Conflict-of-interest statement: The authors declare no conflict of interest.
STROBE statement: The authors have read the STROBE Statement—checklist of items, and the manuscript was prepared and revised according to the STROBE Statement—checklist of items.
Data sharing statement: De-identified data are available from the corresponding author upon reasonable request.

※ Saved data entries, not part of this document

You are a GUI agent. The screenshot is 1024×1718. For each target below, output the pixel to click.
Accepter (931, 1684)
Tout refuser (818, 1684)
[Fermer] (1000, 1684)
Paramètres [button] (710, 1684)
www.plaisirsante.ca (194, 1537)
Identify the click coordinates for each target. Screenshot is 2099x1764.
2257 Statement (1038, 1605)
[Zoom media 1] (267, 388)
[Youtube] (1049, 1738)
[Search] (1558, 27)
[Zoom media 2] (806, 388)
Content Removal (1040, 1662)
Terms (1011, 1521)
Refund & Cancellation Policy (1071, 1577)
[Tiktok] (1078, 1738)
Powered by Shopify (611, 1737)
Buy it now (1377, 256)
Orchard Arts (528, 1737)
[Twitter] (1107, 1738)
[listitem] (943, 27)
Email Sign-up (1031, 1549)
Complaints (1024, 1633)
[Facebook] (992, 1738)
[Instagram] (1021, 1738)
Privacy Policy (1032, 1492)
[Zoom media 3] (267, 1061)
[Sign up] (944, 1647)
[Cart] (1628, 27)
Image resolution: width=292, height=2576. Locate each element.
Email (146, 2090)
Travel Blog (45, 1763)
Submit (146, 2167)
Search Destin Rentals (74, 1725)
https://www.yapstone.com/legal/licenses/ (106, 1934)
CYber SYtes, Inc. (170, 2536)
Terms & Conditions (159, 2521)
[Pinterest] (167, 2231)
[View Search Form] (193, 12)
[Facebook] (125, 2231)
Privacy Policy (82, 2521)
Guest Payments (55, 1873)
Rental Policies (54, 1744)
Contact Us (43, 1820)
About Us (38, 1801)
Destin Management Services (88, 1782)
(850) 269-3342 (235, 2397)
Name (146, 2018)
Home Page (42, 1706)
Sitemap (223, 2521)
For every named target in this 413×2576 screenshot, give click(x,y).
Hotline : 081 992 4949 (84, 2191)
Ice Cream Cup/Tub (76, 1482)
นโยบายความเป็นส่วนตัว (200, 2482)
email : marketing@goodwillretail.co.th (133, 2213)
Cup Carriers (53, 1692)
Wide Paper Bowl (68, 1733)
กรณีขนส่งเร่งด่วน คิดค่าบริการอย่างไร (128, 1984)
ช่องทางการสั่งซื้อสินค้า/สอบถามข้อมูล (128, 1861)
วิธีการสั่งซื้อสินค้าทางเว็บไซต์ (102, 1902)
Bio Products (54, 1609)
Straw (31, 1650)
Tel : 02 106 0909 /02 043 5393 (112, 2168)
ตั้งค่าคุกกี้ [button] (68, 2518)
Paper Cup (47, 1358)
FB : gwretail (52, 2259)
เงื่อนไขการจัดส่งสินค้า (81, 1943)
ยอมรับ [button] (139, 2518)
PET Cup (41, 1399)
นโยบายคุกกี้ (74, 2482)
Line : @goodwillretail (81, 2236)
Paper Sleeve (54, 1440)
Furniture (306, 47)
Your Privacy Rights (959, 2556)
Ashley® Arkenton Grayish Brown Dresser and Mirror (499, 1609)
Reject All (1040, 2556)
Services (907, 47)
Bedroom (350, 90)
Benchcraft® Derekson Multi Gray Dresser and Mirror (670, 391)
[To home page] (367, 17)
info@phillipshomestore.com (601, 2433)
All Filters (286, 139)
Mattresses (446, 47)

Corresponding author: Yavuz Özden, MD, Department of Gastroenterology, Kayseri City Hospital, University of Health Sciences, Şeker District, Muhsin Yazıcıoğlu Boulevard No. 77 Kocasinan, Kayseri 38080, Türkiye. yavuzozden@gmail.com
Received: February 7, 2026 Revised: February 28, 2026 Accepted: April 20, 2026 Published online: July 15, 2026 Processing time: 149 Days and 9.6 Hours
Abstract
BACKGROUND
International guidelines for pancreatic cystic lesions (PCLs) rely primarily on morphology-based criteria and demonstrate limited discrimination for advanced neoplasia. The integration of clinical, endoscopic ultrasound (EUS), and cyst fluid biomarkers into interpretable risk models may improve preoperative risk stratification.
AIM
To develop and internally validate an interpretable multimodal model for predicting advanced neoplasia in PCLs.
METHODS
This retrospective single-center cohort study included 187 adults who underwent surgical resection for PCLs between 2012 and 2025. Clinical variables, cross-sectional imaging findings, EUS features, and cyst fluid biomarkers (carcinoembryonic antigen and glucose) were analyzed. Using least absolute shrinkage and selection operator-penalized logistic regression, a core clinical-EUS model and an integrated multimodal model were developed (training set, n = 131) and internally validated (n = 56). Discrimination was assessed using the area under the receiver operating characteristic curve (AUC). Calibration and decision curve analysis were also performed. Model performance was compared with American Gastroenterological Association 2015, Fukuoka 2017, European 2018, and Kyoto 2024 criteria.
RESULTS
Advanced neoplasia was identified in 58 of 187 patients (31.0%). In the validation cohort (17 advanced; 39 non-advanced), the integrated multimodal model achieved an AUC of 0.91 (95%CI: 0.82-0.97), with a sensitivity of 82.4% and specificity of 89.7%, significantly outperforming international guideline-based criteria (AUC range: 0.70-0.79; all P < 0.01). Performance remained stable in the intraductal papillary mucinous neoplasm subset (AUC 0.90) and in cysts without mural nodules (AUC 0.88). Decision curve analysis demonstrated a superior net benefit across clinically relevant thresholds.
CONCLUSION
An interpretable multimodal model integrating clinical, EUS, and cyst fluid data improves the discrimination of advanced neoplasia in surgically resected PCLs and may support preoperative risk stratification. Prospective external validation is required before clinical implementation.
Core Tip: Current guideline-based algorithms for pancreatic cystic lesions predominantly rely on morphology and show limited discrimination for advanced neoplasia. In this retrospective cohort study of 187 surgically resected lesions, we developed and internally validated an interpretable multimodal model integrating clinical variables, endoscopic ultrasound features, and cyst fluid biomarkers. The model achieved superior discrimination compared with international guideline criteria and demonstrated stable performance across key subgroups. This interpretable framework may support preoperative risk stratification, pending external validation.